[[ RECORDS FOR THIS TASK open ]]

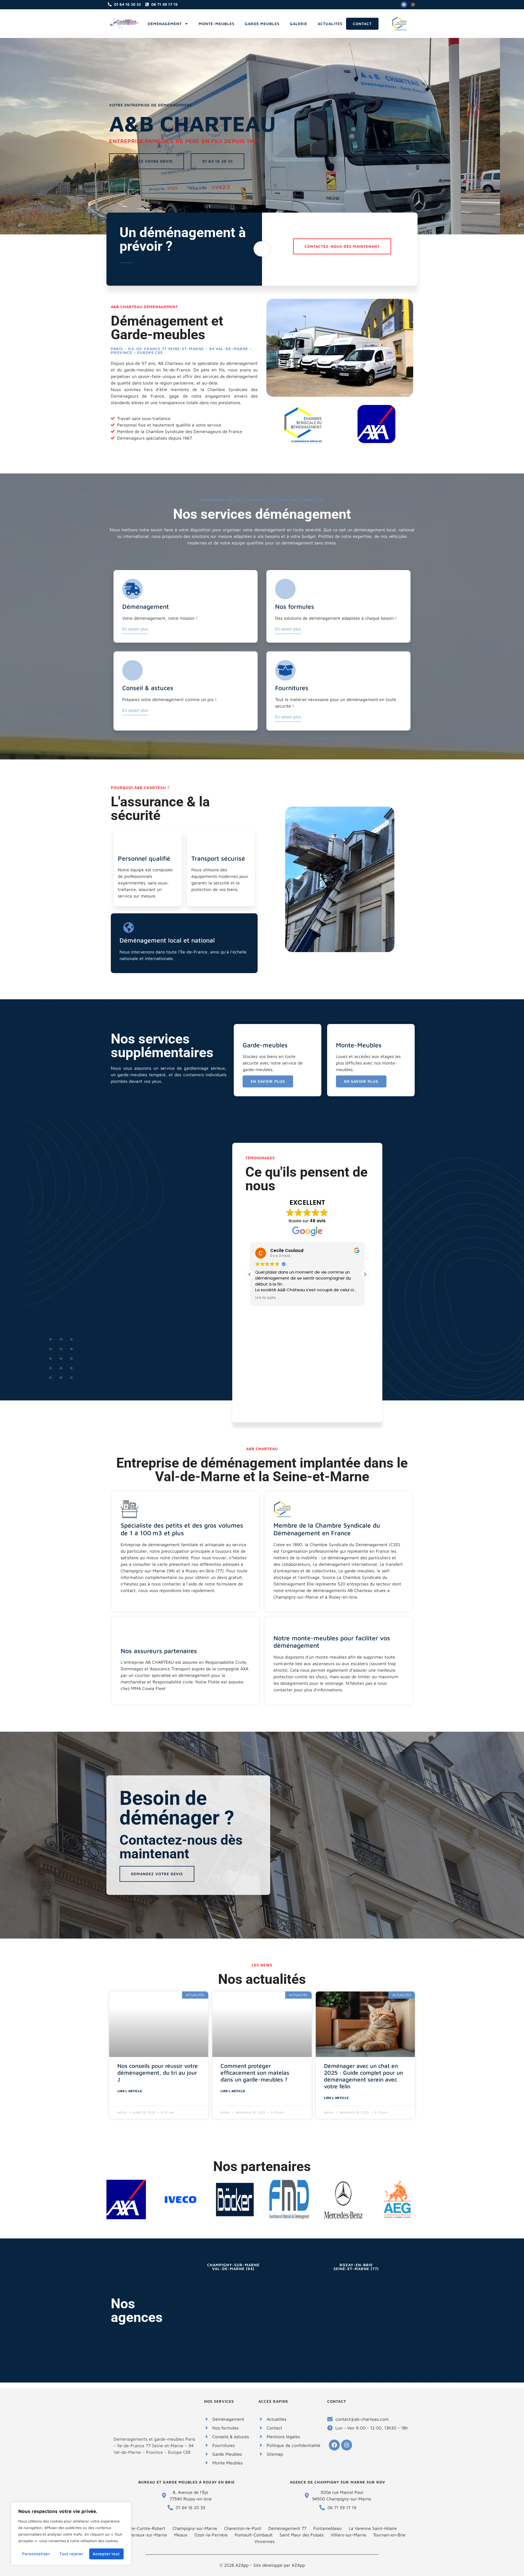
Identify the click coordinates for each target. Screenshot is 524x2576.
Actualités (330, 23)
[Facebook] (404, 4)
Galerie (298, 23)
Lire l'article (129, 2091)
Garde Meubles (262, 23)
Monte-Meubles (216, 23)
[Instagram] (413, 4)
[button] (365, 1274)
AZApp (298, 2565)
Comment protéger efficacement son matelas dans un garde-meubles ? (255, 2072)
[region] (71, 2533)
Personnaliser (36, 2554)
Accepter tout (106, 2554)
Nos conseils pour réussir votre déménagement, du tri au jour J (157, 2072)
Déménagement (165, 23)
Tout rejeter (71, 2554)
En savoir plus (135, 629)
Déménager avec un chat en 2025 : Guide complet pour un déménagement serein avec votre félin (363, 2076)
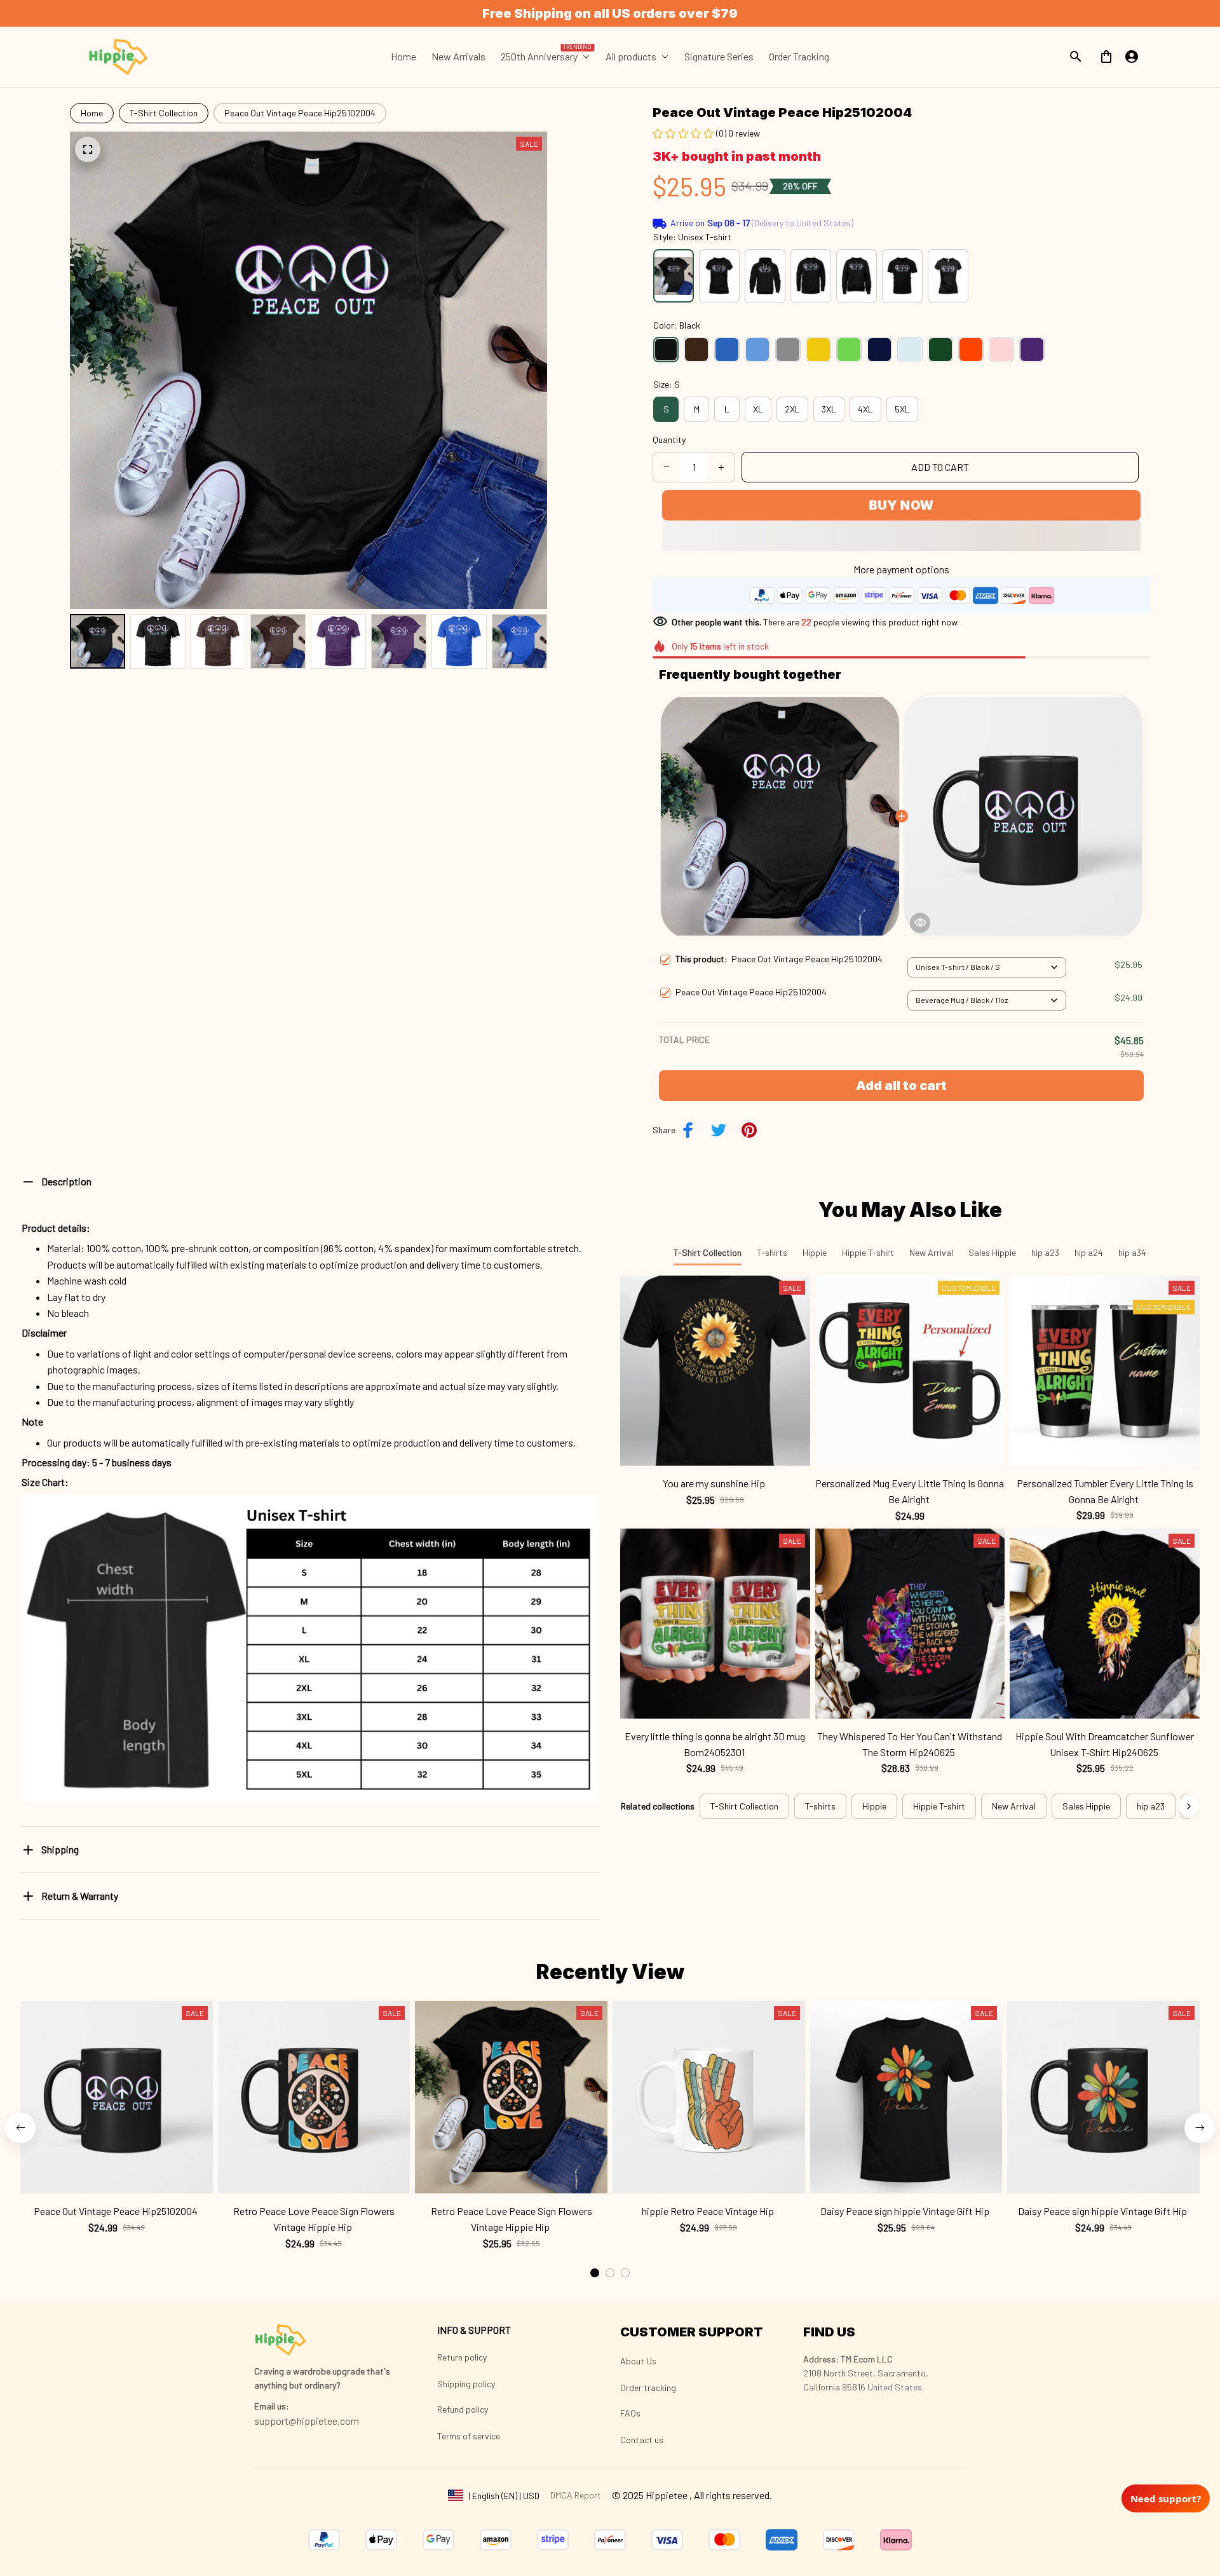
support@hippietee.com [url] (306, 2421)
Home (92, 112)
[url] (271, 2406)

[[ RECORDS FOR THIS TASK closed ]]

▸ INSTRUCTIONS FOR THE TASK: Apart from the images, please copy every line of the data exactly as written.

▸ ANSWER BELOW:
Identify the click coordinates for each target. Screenshot is 524x2576.
Actualités (330, 23)
[Facebook] (404, 4)
Galerie (298, 23)
Lire l'article (129, 2091)
Garde Meubles (262, 23)
Monte-Meubles (216, 23)
[Instagram] (413, 4)
[button] (365, 1274)
AZApp (298, 2565)
Comment protéger efficacement son matelas dans un garde-meubles ? (255, 2072)
[region] (71, 2533)
Personnaliser (36, 2554)
Accepter tout (106, 2554)
Nos conseils pour réussir votre déménagement, du tri au jour J (157, 2072)
Déménagement (165, 23)
Tout rejeter (71, 2554)
En savoir plus (135, 629)
Déménager avec un chat en 2025 : Guide complet pour un déménagement serein avec votre félin (363, 2076)
support@hippietee.com [url] (306, 2421)
Home (92, 112)
[url] (271, 2406)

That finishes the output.